Although, when it comes to setting baseline expectations for the Shadowrun setting, it would probably be more functional (though definitely not more accurate) to run an adventure where the PCs were not betrayed by Mr. Johnson.
That's the theme that ties the book together - the corporations are ruthless and when you're done working for one, you're going to have to survive the wrath of the one you worked against and at best Mr Johnson is going to be no help at all. At worst, they're going to be one off the ones piling it on.
Technically, only the first adventure, "Double Take" features a direct betrayal. Mz Johnson works for Telestrian Industries. She hires you to steal confidential data from Universal Omnitech's branch office in Tir Tairngire, but because of the elven nation's cutthroat feudal/capitalist politics, she's going to frame Saeder Krupp (Lofwyr is on the Council of Princes for some reason) and make the shadowrunners the patsies for the entire operation.
Classic Shadowrun.
In the second adventure, "Second Effort," Mr Johnson's betrayal is less direct. He hires you to sneak a spy into a rival corporation's secret research laboratory (which is actually a pretty fun inversion of the more typical "extraction"-type missions), but while you're doing that, he himself is (voluntarily) extracted by another corporation and when you arrive at the meet to collect your pay, Mr Johnson's boss (aka "Mr Johnson") says "Whoa, we gotta situation. The guy who hired you is probably going to burn our spy to ingratiate himself to his new employer. So now you have to go back and extract the person you just inserted. But don't worry, I'm authorized to double your pay."
Structurally, it's the best of the three adventures and it potentially ends with you very righteously killing the SOB who put you into this situation. However, the plot of the story is that the original Mr Johnson is a racist who works for the militantly racist Yakashima corporation, setting up a run against the pragmatically racist Proteus AG, before deciding to jump ship for the fanatically racist Brackhaven Investments corporation (which you may remember from Super Tuesday as belonging to the right-wing radical who lost the 2057 election to Dunkelzahn in no small part thanks to a scandal so bizarre, potentially offensive, and critically challenging that I don't have the heart to summarize it here).
And I guess what I'm saying is that Shadowrun's take on fantasy racism is . . . not something that brings a lot of value by being foregrounded.
Finally, in the third adventure, "Legacy," Ms Johnson passively betrays you by not adequately preparing you for the magnitude of the shitstorm you're walking into.

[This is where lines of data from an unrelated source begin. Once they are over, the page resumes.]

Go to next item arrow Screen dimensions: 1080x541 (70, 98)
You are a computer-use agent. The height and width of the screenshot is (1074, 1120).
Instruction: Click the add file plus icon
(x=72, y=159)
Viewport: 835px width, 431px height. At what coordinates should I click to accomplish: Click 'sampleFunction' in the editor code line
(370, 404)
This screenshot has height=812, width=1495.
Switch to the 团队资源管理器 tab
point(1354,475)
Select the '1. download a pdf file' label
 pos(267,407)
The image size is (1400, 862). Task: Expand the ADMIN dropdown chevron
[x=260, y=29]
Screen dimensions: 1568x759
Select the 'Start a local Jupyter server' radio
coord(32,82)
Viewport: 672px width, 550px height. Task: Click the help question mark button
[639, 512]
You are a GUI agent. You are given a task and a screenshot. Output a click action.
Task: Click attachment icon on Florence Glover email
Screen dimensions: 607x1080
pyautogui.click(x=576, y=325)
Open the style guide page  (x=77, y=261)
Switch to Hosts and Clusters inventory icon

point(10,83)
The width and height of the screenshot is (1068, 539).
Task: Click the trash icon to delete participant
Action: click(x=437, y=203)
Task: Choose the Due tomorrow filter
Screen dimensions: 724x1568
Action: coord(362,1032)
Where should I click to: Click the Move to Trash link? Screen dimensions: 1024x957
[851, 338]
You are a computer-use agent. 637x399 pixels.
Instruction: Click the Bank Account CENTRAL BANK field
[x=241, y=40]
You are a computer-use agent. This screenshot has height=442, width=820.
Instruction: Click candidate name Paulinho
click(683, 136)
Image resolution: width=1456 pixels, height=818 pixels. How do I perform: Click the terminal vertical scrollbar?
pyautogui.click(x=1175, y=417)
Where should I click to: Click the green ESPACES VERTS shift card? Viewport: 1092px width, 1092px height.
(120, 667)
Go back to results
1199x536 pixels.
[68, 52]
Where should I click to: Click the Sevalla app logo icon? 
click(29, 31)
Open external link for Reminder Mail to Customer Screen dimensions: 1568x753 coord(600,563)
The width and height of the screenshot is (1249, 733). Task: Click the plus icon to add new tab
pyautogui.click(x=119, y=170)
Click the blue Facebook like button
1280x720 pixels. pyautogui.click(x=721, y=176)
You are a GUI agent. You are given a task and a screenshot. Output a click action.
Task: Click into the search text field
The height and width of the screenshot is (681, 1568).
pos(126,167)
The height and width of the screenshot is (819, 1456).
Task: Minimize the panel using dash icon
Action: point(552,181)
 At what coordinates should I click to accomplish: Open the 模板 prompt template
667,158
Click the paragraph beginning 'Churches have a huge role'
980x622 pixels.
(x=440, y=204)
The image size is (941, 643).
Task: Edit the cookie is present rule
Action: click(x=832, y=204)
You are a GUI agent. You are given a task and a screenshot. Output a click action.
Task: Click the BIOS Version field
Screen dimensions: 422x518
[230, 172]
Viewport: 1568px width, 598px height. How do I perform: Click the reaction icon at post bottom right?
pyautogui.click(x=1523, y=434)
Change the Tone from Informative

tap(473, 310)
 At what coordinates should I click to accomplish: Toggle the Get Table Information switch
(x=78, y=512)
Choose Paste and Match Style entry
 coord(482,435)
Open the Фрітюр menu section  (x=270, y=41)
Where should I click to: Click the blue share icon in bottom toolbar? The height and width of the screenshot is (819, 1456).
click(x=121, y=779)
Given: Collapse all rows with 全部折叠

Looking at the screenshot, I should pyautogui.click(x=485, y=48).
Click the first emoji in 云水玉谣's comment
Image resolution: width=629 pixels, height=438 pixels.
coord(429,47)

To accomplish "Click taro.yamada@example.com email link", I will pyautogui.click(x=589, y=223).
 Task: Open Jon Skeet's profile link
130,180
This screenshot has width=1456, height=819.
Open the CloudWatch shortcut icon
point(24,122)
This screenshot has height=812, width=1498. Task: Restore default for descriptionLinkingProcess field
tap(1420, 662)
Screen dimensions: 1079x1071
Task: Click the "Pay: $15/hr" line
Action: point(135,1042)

You're hired to steal the Scrolls of Ak'le'ar, bequeathed by Dunkelzahn to the dragon Hualpa. And when you do, you suddenly find yourself on the shitlist of seven different corporate and criminal organizations. Technically, if you deliver the scrolls back to your original employer, she'll keep her end of the bargain and pay you the agreed-upon fee. But in order to get that point, you have to escape a literal 8-way gun battle and the only way you're going to do that is with the unsolicited help of an annoying NPC of the "smug crimelord who knows everything about you despite never interacting with you in any way" variety.
"Legacy" is probably the weakest of the three adventures, due to the aforementioned deus ex machina, the fact that the Scrolls are a pure Macgufffin ("they seem more like a vanity item than something authentically magical"), and my gut instinct that the heist is probably impossible (you have to get through layered magical and physical security on a crowded college campus where a tightly-knit group of researchers are active at unpredictable hours in order to steal an item that has no reason to ever move from the pedestal that is under 24 hour surveillance for the scant two weeks it's available before returning to a dragon's horde). But it does technically involve you in the metaplot. The last page of the book features a form you can photocopy and mail in to vote on which of the eight competing interests will canonically wind up with the scrolls (unfortunately, an internet search was unable to tell me who won that particular vote).
Overall, I'd say that Corporate Punishment is a perfectly fine book. It's got a good balance between map-based and plot-based adventures, a tolerably thematic level of backstabbing bullshit, and it takes your Seattle-based characters to some interesting new destinations (though I could not figure out why the Johnsons wouldn't just hire Portland-based or Boston-based runners in lieu of arranging forged travel papers).
Ukss Contribution: In describing Boston, the book says, "giving bad directions to tourists is a spectator sport." As someone who has aspirations to one day travel, it gives me anxiety by proxy, but I have to admit it's a funny turn of phrase, so one of Ukss' cities will be similarly welcoming to visitors.